Тетрадь первая | страница 30




То, что скажу, запишу и привезу Вам. Привезу Вам и Алю.


Кончаю — как Аля кончает письма к отцу:


Целую и низко кланяюсь.


МЦ.

* * *

Луна несет с собой пустыню.

* * *

Ночь — жертвенная, стихия совести. Стояние над могилой: мало любил!

* * *

Не надо работать над стихами, надо чтоб стих над тобой (в тебе!) работал.

* * *

Высокодышащая грудь земли.

* * *

Ветер потерь.

* * *

(Пласты Саула. Стих к Маяковскому — тот, что в Ремесле — очевидно в благодарность за Ахматову.)

* * *

Не обольстись личиною спокойной:

Я Ревность, зажигающая войны.


Не доверяй потупленной рабе:

Лишь в первый день служанка я тебе!


Еще              угождаю,

А уж родные шепчутся: чужая!


Уже звонят во все колокола —

А я еще очей не подняла!


А подняла —

Что не узнал троянскую проказу?

* * *

Если я на тебя смотрю, это не значит, что я тебя вижу!


(Я — всем.)


12-го русск<ого> сентября 1921 г.

* * *

Если я на тебя смотрю, это значит, что я тебя не вижу, — видела бы (доходило бы до сознания) — не смотрела бы. (1932 г.)

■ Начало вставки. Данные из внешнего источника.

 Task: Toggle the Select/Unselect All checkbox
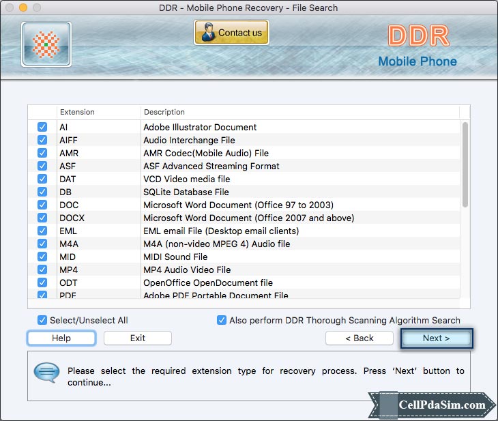[x=42, y=320]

На людей я смотрю только глубоко задумавшись, т. е. ничего не видя: т. е. совершенно бессмысленно, безмысленно, именно как бык на новые ворота.


Ничего не видя, но всё-таки смутно отвращаясь как никогда не отвращаюсь от телеграфного столба или острия колокольни. Быстро отвращаясь (просыпаясь).


(1932 г.)

* * *

Аля: — Марина! Скажите мне какого-нб. художника, который рисовал каррикатуры.


Я, неуверенно: — Гойя?


— Марина, если бы Гойя прошел по этим улицам и видел озабоченность, с какой здесь везут тележку с пайком и беспечность, с какой везут гроб с покойником!

* * *

Революция уничтожила в русской орфографии женский род: райские розы. Равноправие, т. е. будь мужчиной — или совсем не будь!

* * *

Аля: — Марина, я иногда люблю вдыхать запах до крайности, пока что-нб. насильно не оторвет.

* * *

Сегодня была минута, когда у меня на спине (горбу) сидели три кошки: сначала Грэгори, потом присоединился Лемур и, наконец — Хитý. И все — сами! К моему великому ужасу, ибо еще секунда — и я осталась без глаз. (Со спины естественно перешли повсюду: ожерельем.)


Дурак, вошедший бы в эту минуту, назвал бы это стилизацией, еще бóльший дурак — стилем. (Как Ш-ро, напр., узнавший, что я ем одни бобы — NB! последнее в пайке, ибо всё остальное пожирается и отдается сразу — сказал, что это «стильно».) А я называю — напастью. Кошки меня изумительно любят (чуют мою беспомощность, неумение вовремя сбросить).


Около 15-го русск<ого> сент<ября> 1921 г.